Forum Discussion
Depends what kind of control they're using to manage their tabs?
In my Delphi app, they use a "TPageControl" object. This has an "FTabs" property. Which contains the list of tabs within the control container with new line separators.
So I have to extract these into an array. Find the one that matches the text I want. And then set the "ActivePageIndex" property of the control container to the index number of the matching tab. I think there is a method that allows you to set the active tab by name (SetActivePage or ChangeActivePage). But, as all my stuff is user data driven, I prefer to validate first which is why I do it the way I do. It makes sure a valid tab has been specified before it tries to switch to it.
You could use a direct method, but I would want error trap[ping round it in case a bad tab name is specified.
But this may be completely different for you. Depending on the tab controller in use.
Actually Aliases.Teachers_debug.frmMaintainDeal.TPanel.tabDeal.tabDayparts.click() or Aliases.Teachers_debug.frmMaintainDeal.TPanel.tabDeal.tabDayparts.SetFocus() is working but the tab is invisible so it is unable to change , so is there any way to change the properties of the tab from visible true to false or vice verse
OR
How to activate an invisible window
- Colin_McCrae9 years agoCommunity Hero
You're posting Alias names. These don't help me as I have no idea what they are.

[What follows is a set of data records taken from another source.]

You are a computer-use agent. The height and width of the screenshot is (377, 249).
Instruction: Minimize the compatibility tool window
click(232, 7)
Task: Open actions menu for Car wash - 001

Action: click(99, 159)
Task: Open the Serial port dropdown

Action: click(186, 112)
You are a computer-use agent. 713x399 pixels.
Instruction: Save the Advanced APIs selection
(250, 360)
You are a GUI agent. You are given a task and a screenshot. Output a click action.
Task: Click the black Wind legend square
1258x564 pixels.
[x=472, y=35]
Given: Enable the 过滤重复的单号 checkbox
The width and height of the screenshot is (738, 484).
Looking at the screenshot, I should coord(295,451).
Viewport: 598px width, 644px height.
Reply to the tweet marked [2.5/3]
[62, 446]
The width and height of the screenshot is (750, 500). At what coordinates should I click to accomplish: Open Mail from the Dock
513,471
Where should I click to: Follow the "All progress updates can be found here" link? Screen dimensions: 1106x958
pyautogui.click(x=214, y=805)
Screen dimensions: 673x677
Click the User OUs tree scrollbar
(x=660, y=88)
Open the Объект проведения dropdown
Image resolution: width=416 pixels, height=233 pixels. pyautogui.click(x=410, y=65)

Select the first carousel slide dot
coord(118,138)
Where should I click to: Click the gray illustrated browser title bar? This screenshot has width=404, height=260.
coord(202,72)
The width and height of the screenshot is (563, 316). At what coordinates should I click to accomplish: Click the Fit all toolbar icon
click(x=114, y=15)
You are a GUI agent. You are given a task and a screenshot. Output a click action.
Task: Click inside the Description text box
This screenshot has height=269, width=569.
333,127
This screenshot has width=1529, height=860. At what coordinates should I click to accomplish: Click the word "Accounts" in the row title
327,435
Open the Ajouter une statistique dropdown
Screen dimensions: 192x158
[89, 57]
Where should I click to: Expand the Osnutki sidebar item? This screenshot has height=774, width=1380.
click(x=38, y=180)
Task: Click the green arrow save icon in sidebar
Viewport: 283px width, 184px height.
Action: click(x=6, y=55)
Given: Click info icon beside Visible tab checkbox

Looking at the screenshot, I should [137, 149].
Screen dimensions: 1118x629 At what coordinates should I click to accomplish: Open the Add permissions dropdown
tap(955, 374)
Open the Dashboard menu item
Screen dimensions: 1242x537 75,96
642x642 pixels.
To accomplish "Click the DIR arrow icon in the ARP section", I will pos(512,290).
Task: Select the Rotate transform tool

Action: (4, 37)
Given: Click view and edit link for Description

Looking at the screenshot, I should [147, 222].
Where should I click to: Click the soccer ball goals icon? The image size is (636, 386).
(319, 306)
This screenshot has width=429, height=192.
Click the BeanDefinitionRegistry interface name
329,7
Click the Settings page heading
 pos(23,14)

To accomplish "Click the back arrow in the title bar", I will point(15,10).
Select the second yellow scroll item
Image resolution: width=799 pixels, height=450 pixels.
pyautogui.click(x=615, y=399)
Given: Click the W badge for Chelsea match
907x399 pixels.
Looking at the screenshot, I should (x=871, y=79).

In my Delphi application, as I mentioned, I have a "TPageControl" object (this is the class name) which is the container for all the tabs on that panel. This has child objects which are all the tabs. They are of class "TTabSheet". I find them,validate them and activate them using the TPageControl object, not directly. If I want to check if an individual tab is active, I check it's visibility and focus states. But, as I say, control is all done via the controller/container object.
Without knowing the class names of your objects, I have no idea of knowing what you're working with and therefore no idea how you would interact with it.
Also - your Alias reads these are nested tabs. You have tabDeal then tabDayparts. For me, this wouldn't make any difference. There would simply be two TPageControl objects. The second being a child object of one of the tabs on the first. No idea how this looks for you ...
- JackSparrow9 years agoFrequent Contributor
- Colin_McCrae9 years agoCommunity Hero
Right.
I suspect that is a custom class version of a TPageControl object.
It's class name is "TLMKPageControl". Looks suspiciously similar. It also has 23 child objects. Do you have 23 potential tabs in there? And does this object have methods such as "SetActivePage" if you associate it with the "TPageControl" class?
If it's a TPageControl, it should also have a Field "FTabs". This, in turn, should have a property "Text" which contains a list of all the tabs within the controller.
My application is compiled with debug info available. I'm not 100% certain these fields and properties will be present without this. But hopefully they are.